##### Supplied material #####
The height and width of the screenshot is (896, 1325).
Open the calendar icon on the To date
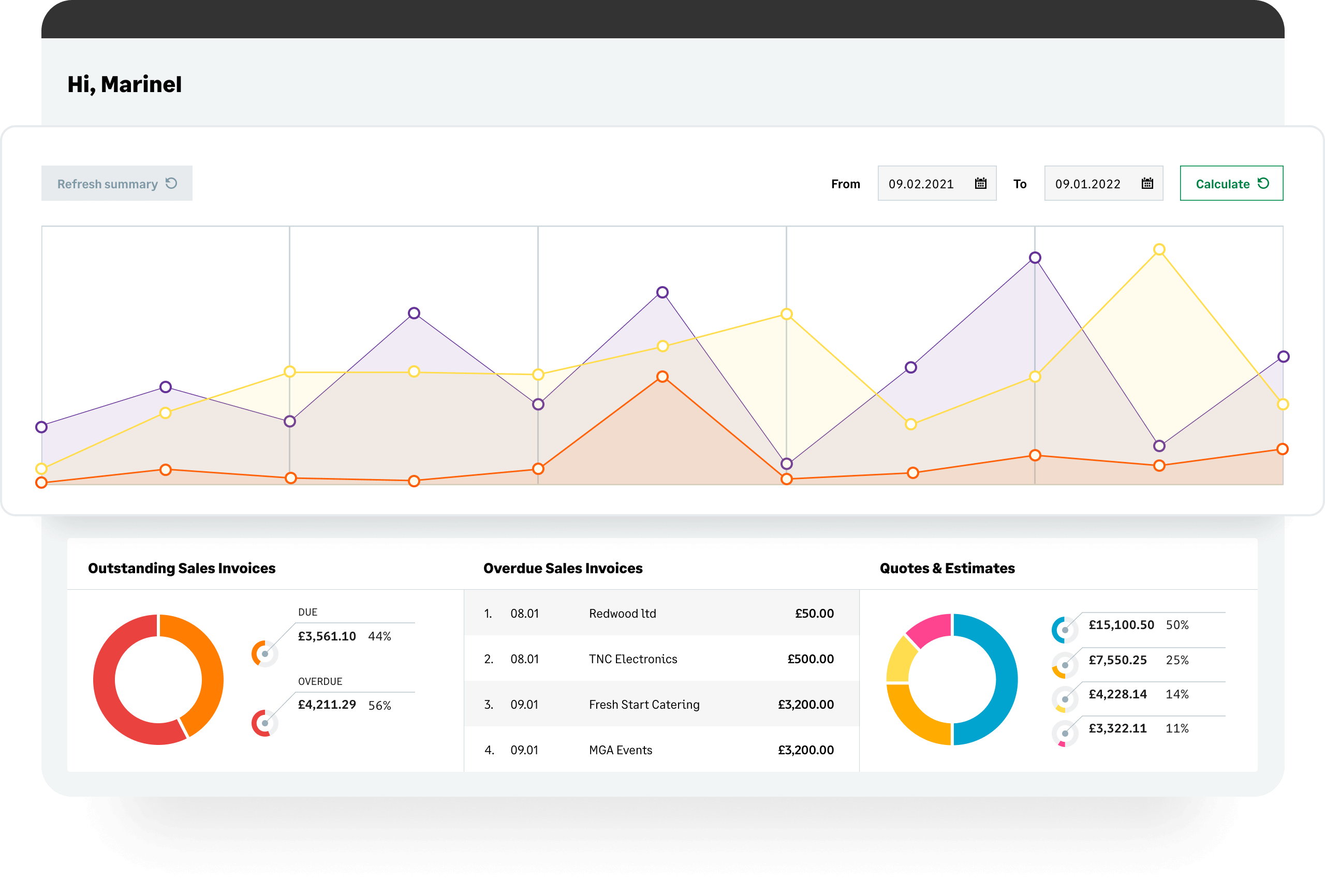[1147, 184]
#####
##### Supplied material #####
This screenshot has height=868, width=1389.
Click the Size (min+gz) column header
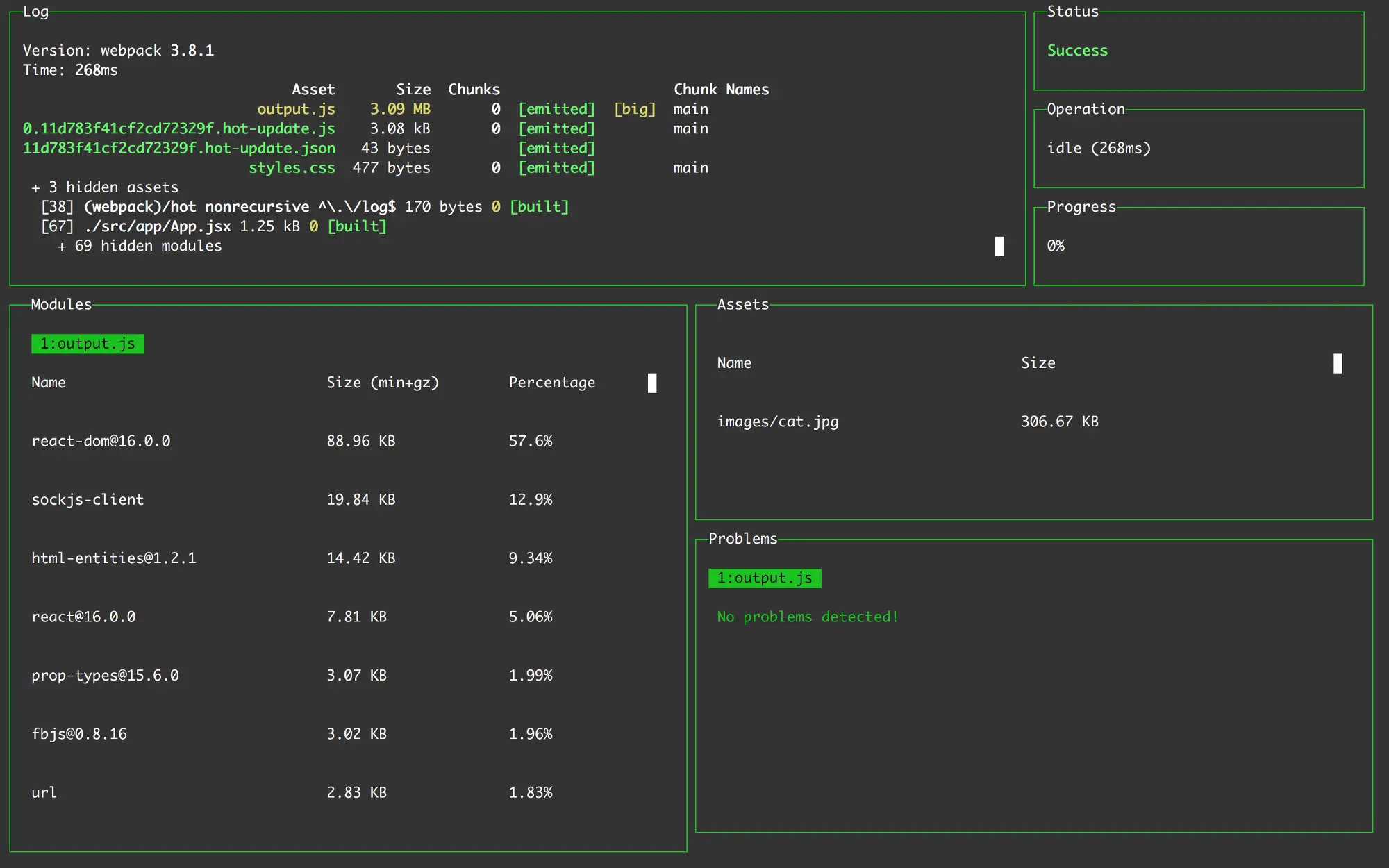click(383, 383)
#####
# Task to carry out
Which lines of the listing contain the word "screenshot"? Copy each of them.

# Answer box
The height and width of the screenshot is (896, 1325).
This screenshot has height=868, width=1389.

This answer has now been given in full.